At the time of the entry, the equity of redemption was in John Welsh. He conveyed it to Wilson J. Welsh, March 4, 1842. Wilson conveyed it to Hiram Pond, May 14,1842. Pond conveyed it to D. S. Greenough, October 3, 1842, and in his hands it became extinct.

The assessors of Boston' taxed the land to Hiram Pond, in 1842, for city and county taxes. And on the 9th of September 1844, James C. Dunn, who was then the city collector and treasurer, sold it as the property of Pond for payment of these taxes. It was purchased by William A. Aiken, from whom, through several mesne conveyances, the demandants derive their title.

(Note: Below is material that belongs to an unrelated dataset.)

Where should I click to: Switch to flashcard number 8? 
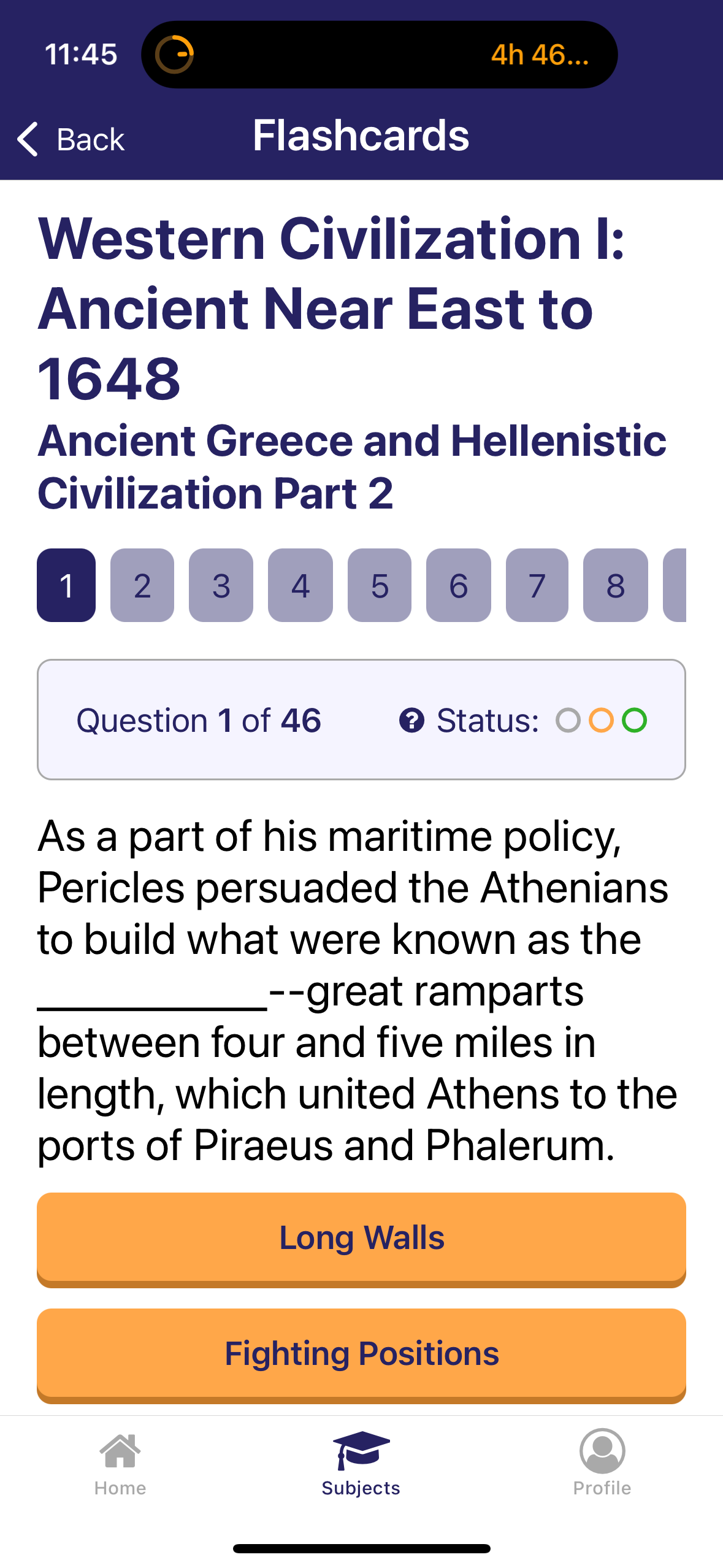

The validity of their title depends upon the validity of the collector’s sale.

If the assessors and collector were to be regarded in the light of mere private agents of the city, there might be some foundation for the demandants’ position, that the city is estopped to deny the validity of their acts. But they are not to be so regarded. Though elected by the city, they are public officers, having their duties prescribed by law, for the general welfare, and are guided by the law in the exercise of these duties. Walcott v. Swampscott, 1 Allen, 101. Buttrick v. Lowell, Ib. 172. Kimball v. Boston, Ib. 417. Therefore the city is not estopped to deny the validity of their proceedings.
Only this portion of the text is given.